Since this blog was migrated to the static site generator, the search feature was removed due to the lack of backend services. I investigated the Search-as-a-Service offerings, such as Algolia and SwiftType, — the popularity of this site hardly can justify the extra costs.

Another option is client-side search: the index is stored in the browser, and the query can be served in the client side without interaction with the backend! I played with Lunr this weekend, and it worked relatively well. I’d like to share some technical details, and hope it is useful if you are in the same camp.

Pre-build the indexes

It takes time for Lunr to build the indexes for large numbers of documents, we can pre-build the indexes in the CreatePages functions. In the gastby-node.js:

exports.createPages = async ({ graphql, actions, reporter }) => {
  // ... ...
  const lunr = require("lunr");

  const index = lunr(function () {
    this.ref("uri");
    this.field("title");
    // ... ... other fields

    result.data.allMarkdownRemark.edges.forEach((edge) => {
      this.add({
        uri: edge.node.fields.uri,
        title: edge.node.frontmatter.title,
        // ... ...
      });
    });
  });

  createPage({
    path: "/search/",
    component: path.resolve("src/templates/search.jsx"),
    context: {
      index,
    },
  });
};
  1. We first configure the index using uri as the key, and then index the fields, such as title.
  2. The GraphQL query results is mapped to the expected document type.
  3. We pass the index as the page context to create the search page.

Dehydrate the index

As the search page needs to maintain its own state, more concretely query and queryResults, we will build the Search component in a more traditional fashion:

class Search extends Component {
  constructor(props) {
    super(props);

    const { index } = props.pageContext;
    this.state = {
      query: '',
      engine: lunr.Index.load(index),
      queryResults: [],
    };
    this.handleChange = this.handleChange.bind(this);
  }
  ... ...
}

In the constructor, we invoke lunr.Index.load to load the index from the context. It seems redundant, but remember the engine is consumed in the browser side, and the index is pre-built, — thus it is implicitly serialized in the JSON format from server side to the browser!

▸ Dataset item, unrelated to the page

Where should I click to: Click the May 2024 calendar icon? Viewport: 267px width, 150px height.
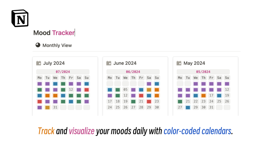[x=179, y=63]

The Search component will render an input element and the query results using the Controlled Components pattern:

  handleChange(e) {
    const query = e.target.value;
    const {engine} = this.state;
    this.setState({
      query,
      queryResults:  query ? engine.search(query) : [],
    })
  }

  render() {
    const {query, queryResults} = this.state;

    return (
      <Layout>
        <input
          value={query}
          onSubmit={e => e.preventDefault()}
          onChange={this.handleChange}
        />
        <ul>
          {
            queryResults.map(item => {
              return (
                <li key={item.ref}>
                  <Link to={item.ref}>
                    {item.ref}
                  </Link>
                </li>
              )
            })
          }
        </ul>
      </Layout>
    );
  }
};

Challenges

We barely scratch the surface for the site search. There exist many technical challenges for better usability:

  • Tokenize the HTML page, and reconstruct the HTML elements for highlighting.
  • Trim the indexes to decrease the memory usage.
  • Custom stemmers for date, tags and other metadata.
  • Fine tune the boost coefficient to improve the relevance.